Methods Immunohistochemical restaining, histological reclassification, and clinical follow‐up of all new non‐MF PCL cases during 17 consecutive years were performed. The histological reclassification was performed according to the Revised European–American Lymphoma (REAL) classification, except for lymphomatoid papulosis (Lyp), which was included as an indolent lymphoma, according to the European Organization for the Research and Treatment of Cancer (EORTC) classification.
Results During the period 1983–99, 251 new PCL cases were seen, 213 (85%) of which were MF and Sézary syndrome (eight cases), and 38 (15%) of which were non‐MF. Of the latter, 20 (53%) were B‐cell lymphomas, including eight (40%) follicle center lymphoma, follicular (FCLF), eight (40%) marginal zone lymphoma (MZL), two (10%) diffuse large cell lymphoma, and two (10%) unclassifiable cases. Most or all of the lesions did not stain for CD10, CD43, and bcl‐2 protein, and immunostaining for kappa and lambda immunoglobulin light chain restriction was much more useful diagnostically in MZL. Of the 18 primary non‐MF cutaneous T‐cell lymphomas, 13 (72%) were Lyp, all of which were type A, four (22%) were CD30+ anaplastic large cell lymphoma, and one (6%) was natural killer (NK)/T‐cell lymphoma. Except for the NK/T‐cell lymphoma, all the other non‐MF PCLs had an indolent course.

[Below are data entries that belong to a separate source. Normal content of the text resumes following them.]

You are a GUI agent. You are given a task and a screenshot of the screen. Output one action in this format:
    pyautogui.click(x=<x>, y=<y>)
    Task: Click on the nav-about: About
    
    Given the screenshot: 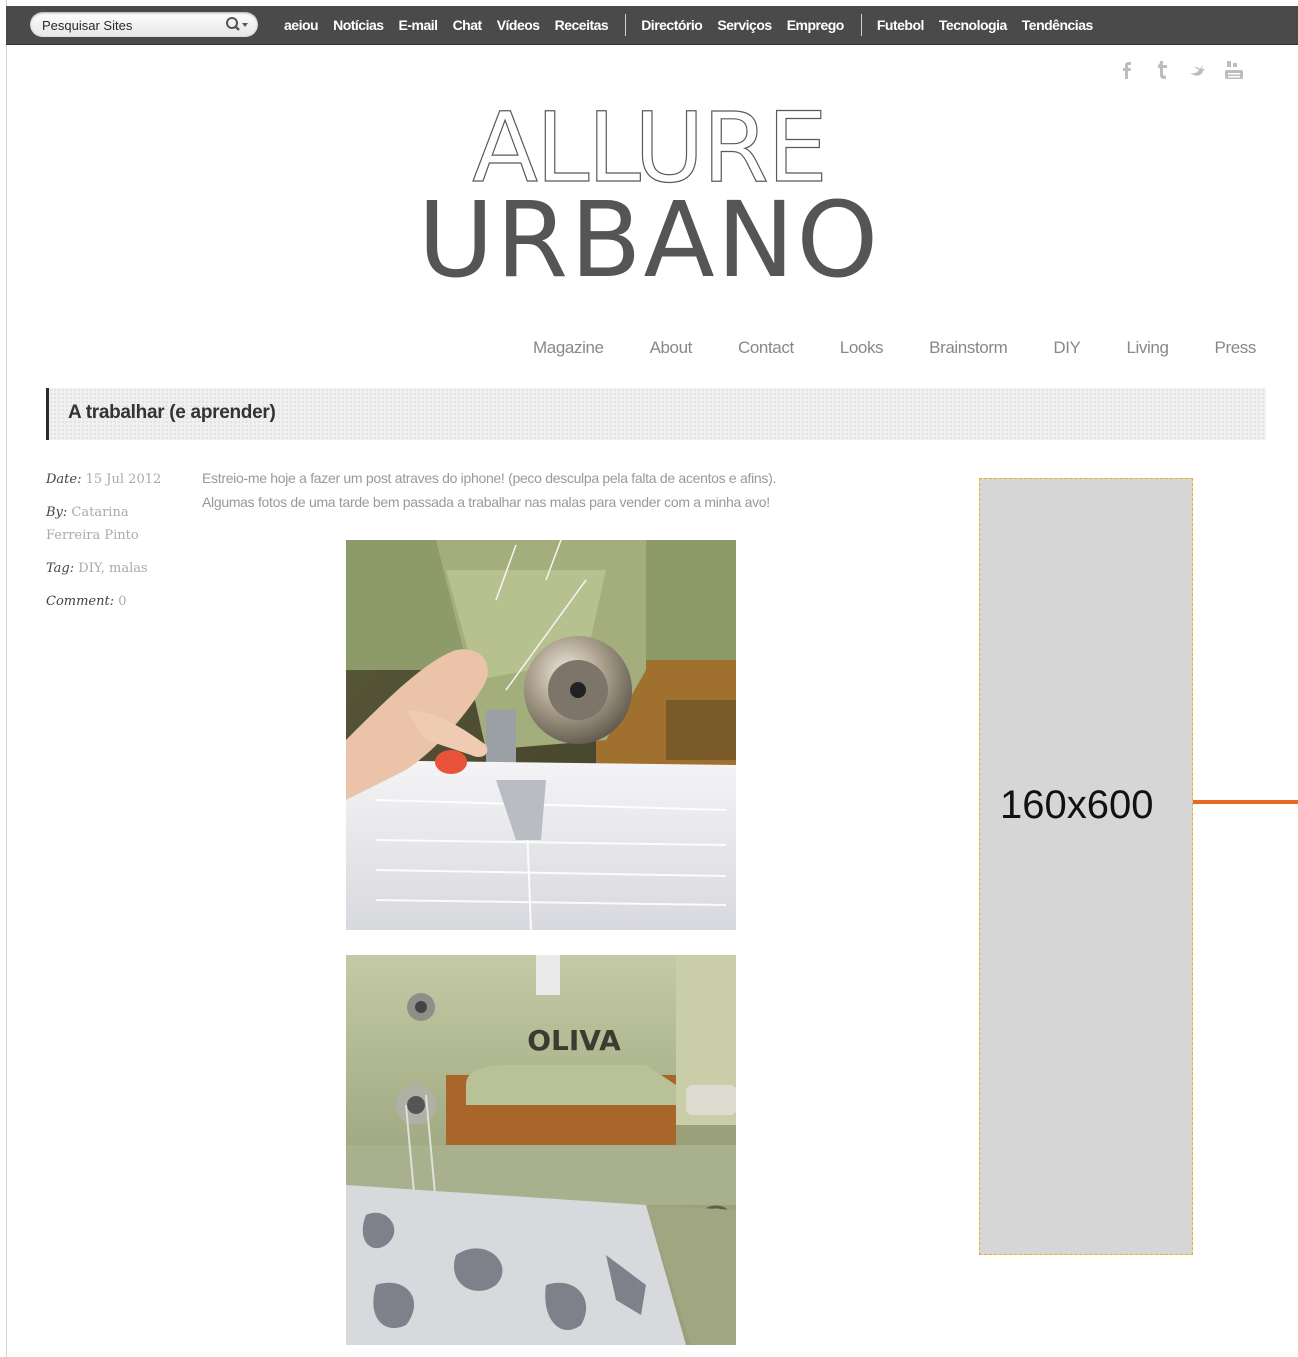 What is the action you would take?
    pyautogui.click(x=672, y=348)
    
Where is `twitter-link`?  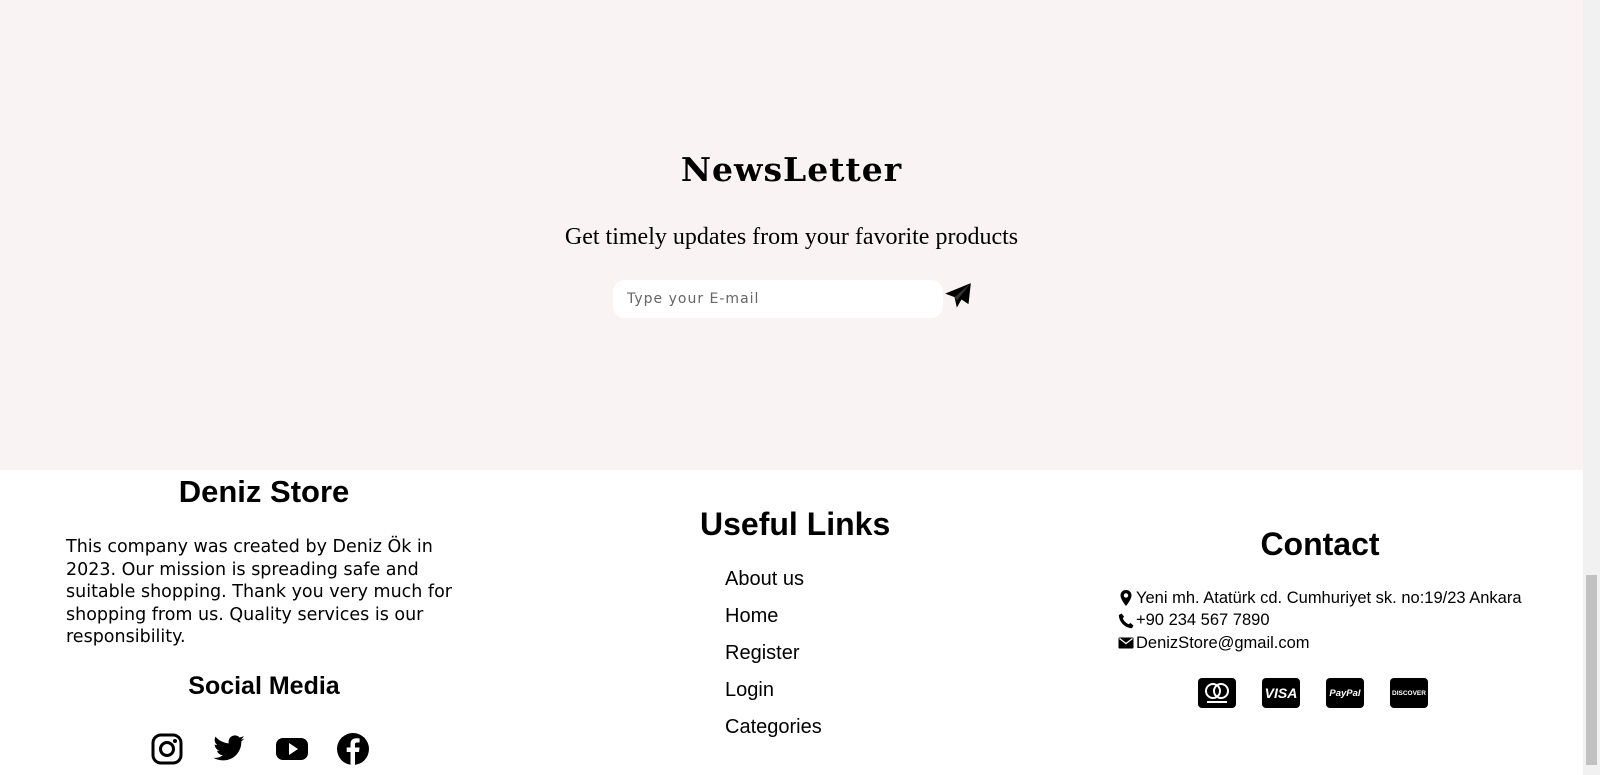
twitter-link is located at coordinates (229, 749).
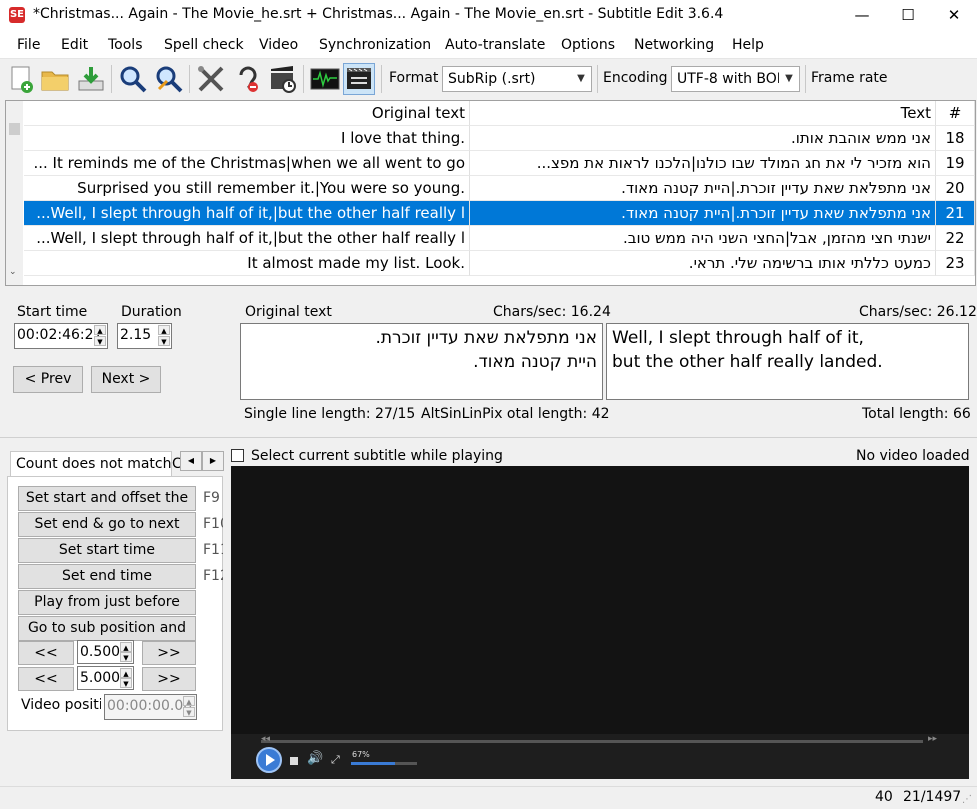 This screenshot has width=977, height=809. I want to click on tab-count-not-match: Count does not match, so click(91, 464).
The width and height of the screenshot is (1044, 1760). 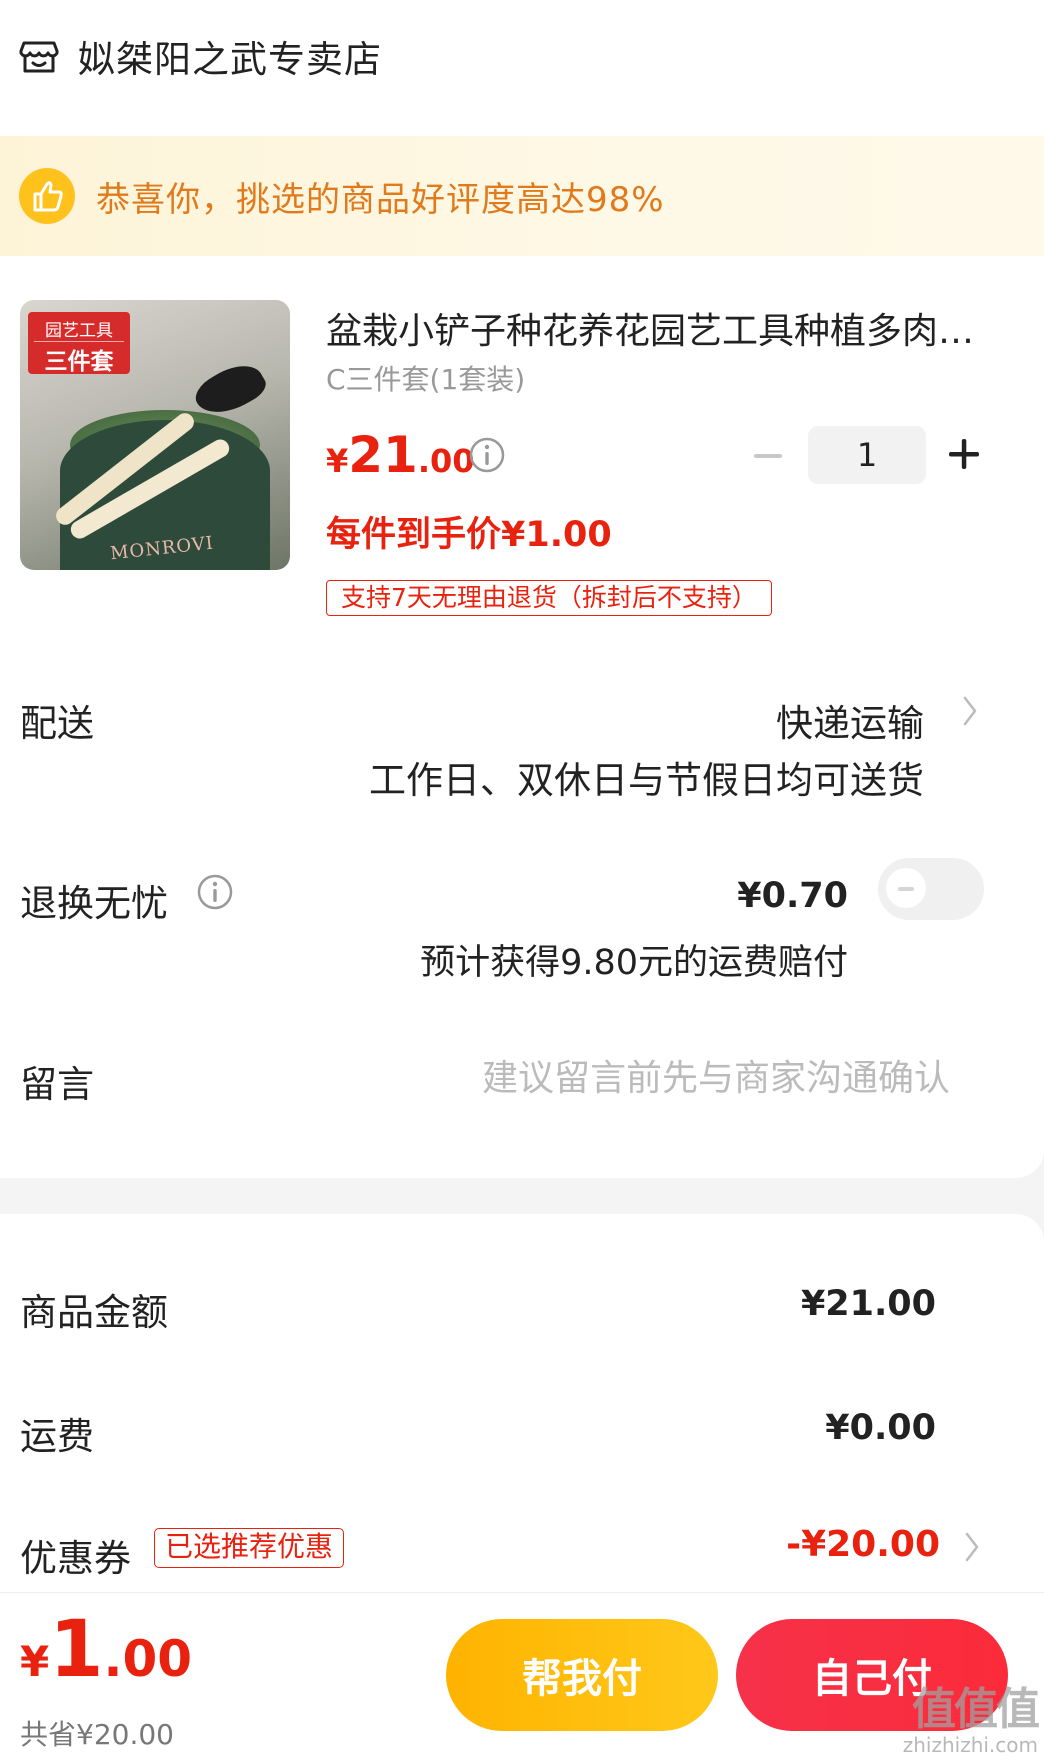 What do you see at coordinates (230, 60) in the screenshot?
I see `shop-name: 姒桀阳之武专卖店` at bounding box center [230, 60].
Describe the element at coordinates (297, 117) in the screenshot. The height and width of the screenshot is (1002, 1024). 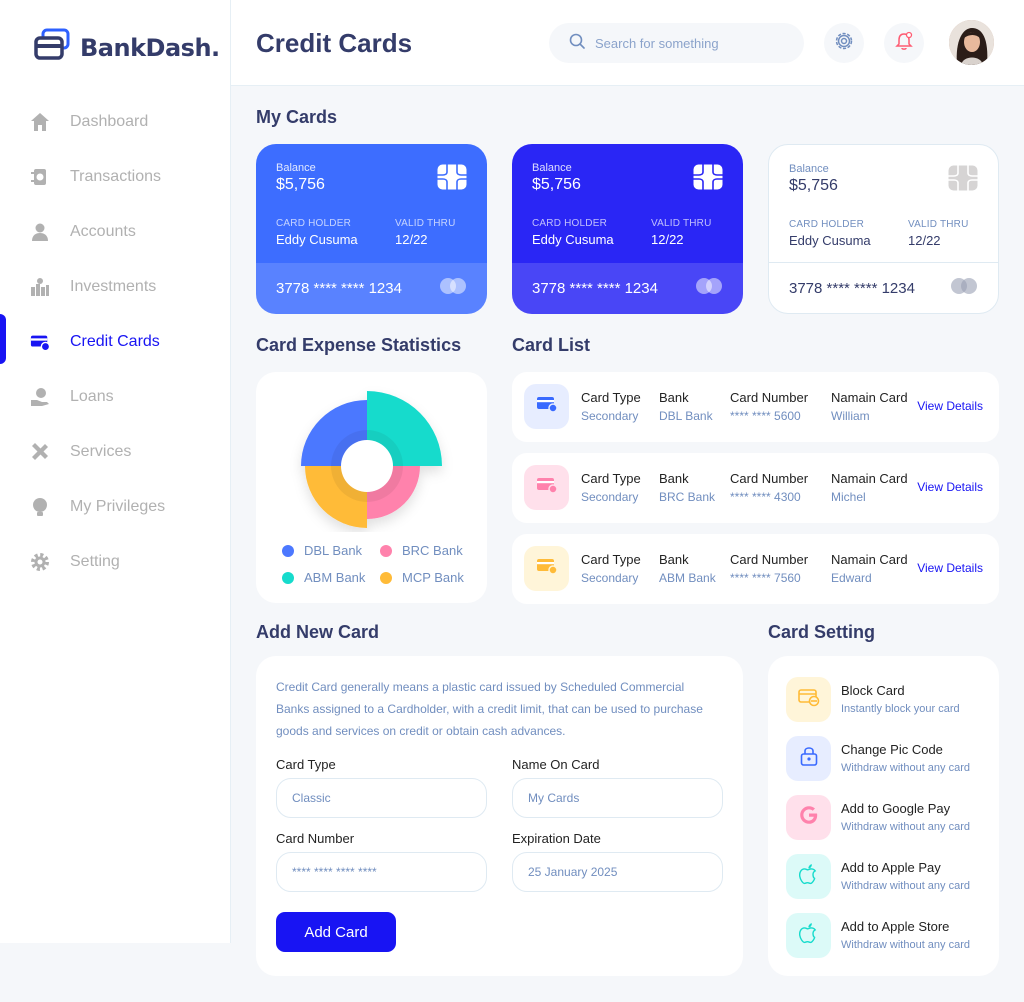
I see `my-cards-title: My Cards` at that location.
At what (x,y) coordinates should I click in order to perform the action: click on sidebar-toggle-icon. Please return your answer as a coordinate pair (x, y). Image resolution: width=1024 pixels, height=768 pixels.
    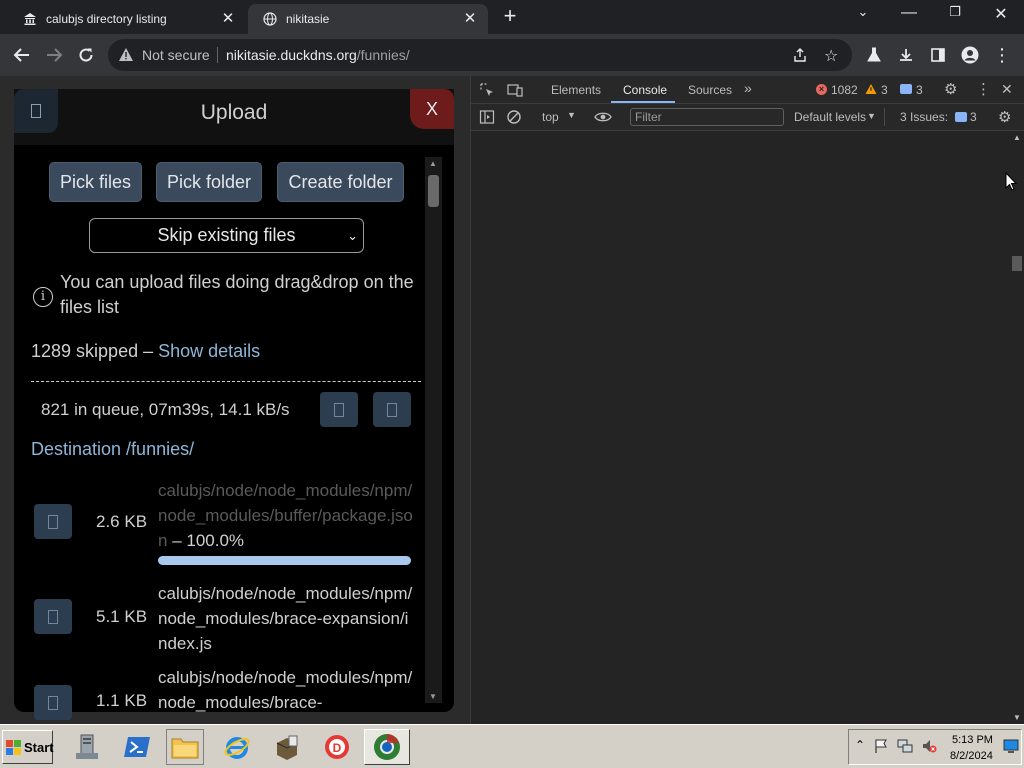
    Looking at the image, I should click on (487, 120).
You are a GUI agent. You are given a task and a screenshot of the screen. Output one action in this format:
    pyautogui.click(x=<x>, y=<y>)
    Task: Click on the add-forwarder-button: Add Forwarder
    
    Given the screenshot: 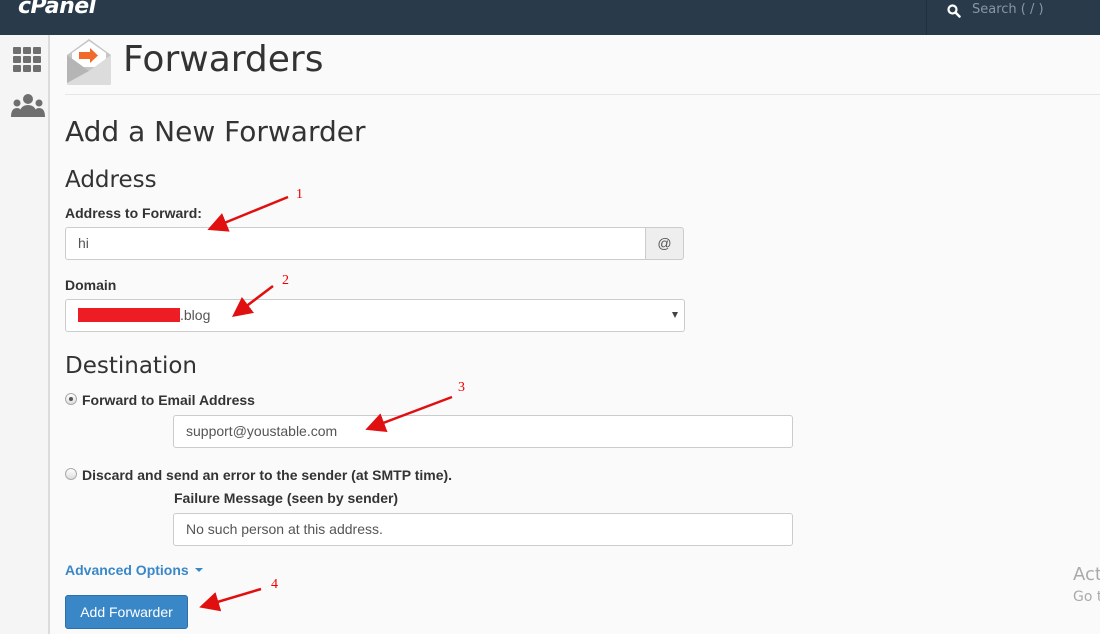 What is the action you would take?
    pyautogui.click(x=126, y=612)
    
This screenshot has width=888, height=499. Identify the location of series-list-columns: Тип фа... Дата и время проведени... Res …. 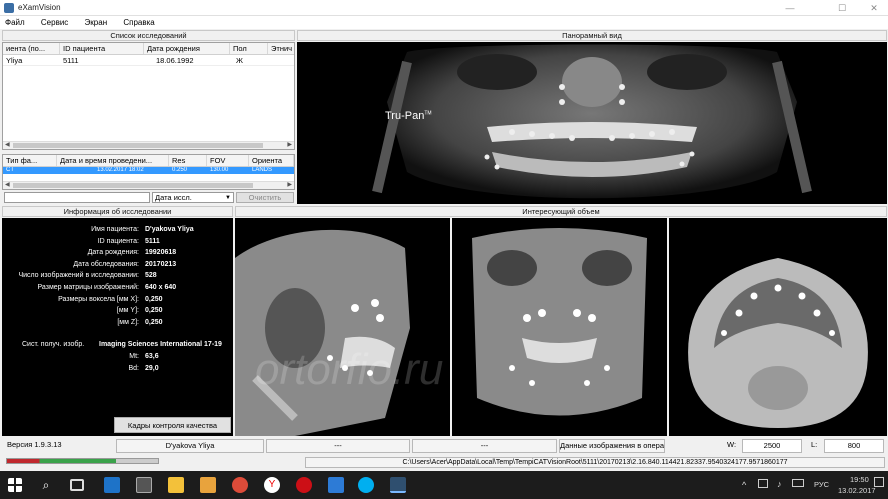
(148, 161).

Conclusions A minority of the routinely diagnosed PCLs are non‐MF, equally divided between B‐ and T‐cell lymphomas. The REAL classification is applicable to the majority, although it does not include entities such as Lyp; the clinical correlations are not as obvious because most of the non‐MF PCLs tend to have a relatively indolent course.